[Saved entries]
------

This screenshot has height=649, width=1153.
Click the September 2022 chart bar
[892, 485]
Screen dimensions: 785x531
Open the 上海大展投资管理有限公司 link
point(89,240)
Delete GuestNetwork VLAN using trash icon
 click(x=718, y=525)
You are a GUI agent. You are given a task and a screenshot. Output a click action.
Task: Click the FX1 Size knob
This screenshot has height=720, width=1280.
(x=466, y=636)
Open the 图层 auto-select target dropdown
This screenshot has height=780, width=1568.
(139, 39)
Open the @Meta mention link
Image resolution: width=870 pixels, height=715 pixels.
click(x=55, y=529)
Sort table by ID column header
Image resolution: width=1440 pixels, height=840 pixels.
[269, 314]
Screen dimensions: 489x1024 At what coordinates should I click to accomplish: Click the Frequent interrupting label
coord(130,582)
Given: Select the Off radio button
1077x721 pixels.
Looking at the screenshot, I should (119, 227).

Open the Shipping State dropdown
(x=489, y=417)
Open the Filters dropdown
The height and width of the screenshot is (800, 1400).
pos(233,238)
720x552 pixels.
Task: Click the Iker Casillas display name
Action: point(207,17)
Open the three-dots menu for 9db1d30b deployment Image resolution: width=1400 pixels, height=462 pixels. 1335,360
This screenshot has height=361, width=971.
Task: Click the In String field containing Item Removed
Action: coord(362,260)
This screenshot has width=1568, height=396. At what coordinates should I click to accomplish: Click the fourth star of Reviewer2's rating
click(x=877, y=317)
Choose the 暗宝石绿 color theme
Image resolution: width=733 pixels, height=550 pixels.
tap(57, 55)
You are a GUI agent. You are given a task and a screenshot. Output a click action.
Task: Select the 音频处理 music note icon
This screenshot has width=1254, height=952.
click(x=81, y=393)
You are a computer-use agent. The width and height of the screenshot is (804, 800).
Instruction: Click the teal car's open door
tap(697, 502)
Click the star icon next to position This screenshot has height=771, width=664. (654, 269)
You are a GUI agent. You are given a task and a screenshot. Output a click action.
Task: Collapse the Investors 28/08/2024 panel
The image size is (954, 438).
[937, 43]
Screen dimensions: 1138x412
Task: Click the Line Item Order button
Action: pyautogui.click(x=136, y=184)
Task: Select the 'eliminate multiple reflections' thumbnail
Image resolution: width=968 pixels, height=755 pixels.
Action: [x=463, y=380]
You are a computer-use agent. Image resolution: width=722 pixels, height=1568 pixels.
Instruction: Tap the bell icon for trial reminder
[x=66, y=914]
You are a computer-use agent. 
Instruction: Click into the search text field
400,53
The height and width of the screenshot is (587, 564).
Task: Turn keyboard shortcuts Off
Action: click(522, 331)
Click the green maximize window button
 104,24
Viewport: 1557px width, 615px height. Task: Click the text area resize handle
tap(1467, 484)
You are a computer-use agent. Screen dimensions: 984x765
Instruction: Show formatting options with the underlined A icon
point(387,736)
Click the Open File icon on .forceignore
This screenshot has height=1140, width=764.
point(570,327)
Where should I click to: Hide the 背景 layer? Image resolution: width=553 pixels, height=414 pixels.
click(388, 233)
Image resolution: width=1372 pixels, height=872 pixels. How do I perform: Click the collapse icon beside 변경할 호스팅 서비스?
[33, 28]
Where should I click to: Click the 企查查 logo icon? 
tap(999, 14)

------

# [PROBLEM]
Would you please reproduce the entries above word for word?

# [PROBLEM SOLUTION]
This screenshot has height=649, width=1153.
Click the September 2022 chart bar
[892, 485]
Screen dimensions: 785x531
Open the 上海大展投资管理有限公司 link
point(89,240)
Delete GuestNetwork VLAN using trash icon
 click(x=718, y=525)
You are a GUI agent. You are given a task and a screenshot. Output a click action.
Task: Click the FX1 Size knob
This screenshot has height=720, width=1280.
(x=466, y=636)
Open the 图层 auto-select target dropdown
This screenshot has height=780, width=1568.
(139, 39)
Open the @Meta mention link
Image resolution: width=870 pixels, height=715 pixels.
click(x=55, y=529)
Sort table by ID column header
Image resolution: width=1440 pixels, height=840 pixels.
[269, 314]
Screen dimensions: 489x1024 At what coordinates should I click to accomplish: Click the Frequent interrupting label
coord(130,582)
Given: Select the Off radio button
1077x721 pixels.
Looking at the screenshot, I should (119, 227).

Open the Shipping State dropdown
(x=489, y=417)
Open the Filters dropdown
The height and width of the screenshot is (800, 1400).
pos(233,238)
720x552 pixels.
Task: Click the Iker Casillas display name
Action: point(207,17)
Open the three-dots menu for 9db1d30b deployment Image resolution: width=1400 pixels, height=462 pixels. 1335,360
This screenshot has height=361, width=971.
Task: Click the In String field containing Item Removed
Action: coord(362,260)
This screenshot has width=1568, height=396. At what coordinates should I click to accomplish: Click the fourth star of Reviewer2's rating
click(x=877, y=317)
Choose the 暗宝石绿 color theme
Image resolution: width=733 pixels, height=550 pixels.
tap(57, 55)
You are a GUI agent. You are given a task and a screenshot. Output a click action.
Task: Select the 音频处理 music note icon
This screenshot has width=1254, height=952.
click(x=81, y=393)
You are a computer-use agent. The width and height of the screenshot is (804, 800).
Instruction: Click the teal car's open door
tap(697, 502)
Click the star icon next to position This screenshot has height=771, width=664. (654, 269)
You are a GUI agent. You are given a task and a screenshot. Output a click action.
Task: Collapse the Investors 28/08/2024 panel
The image size is (954, 438).
[937, 43]
Screen dimensions: 1138x412
Task: Click the Line Item Order button
Action: pyautogui.click(x=136, y=184)
Task: Select the 'eliminate multiple reflections' thumbnail
Image resolution: width=968 pixels, height=755 pixels.
Action: [x=463, y=380]
You are a computer-use agent. Image resolution: width=722 pixels, height=1568 pixels.
Instruction: Tap the bell icon for trial reminder
[x=66, y=914]
You are a computer-use agent. 
Instruction: Click into the search text field
400,53
The height and width of the screenshot is (587, 564).
Task: Turn keyboard shortcuts Off
Action: click(522, 331)
Click the green maximize window button
 104,24
Viewport: 1557px width, 615px height. Task: Click the text area resize handle
tap(1467, 484)
You are a computer-use agent. Screen dimensions: 984x765
Instruction: Show formatting options with the underlined A icon
point(387,736)
Click the Open File icon on .forceignore
This screenshot has height=1140, width=764.
point(570,327)
Where should I click to: Hide the 背景 layer? Image resolution: width=553 pixels, height=414 pixels.
click(388, 233)
Image resolution: width=1372 pixels, height=872 pixels. How do I perform: Click the collapse icon beside 변경할 호스팅 서비스?
[33, 28]
Where should I click to: Click the 企查查 logo icon? 
tap(999, 14)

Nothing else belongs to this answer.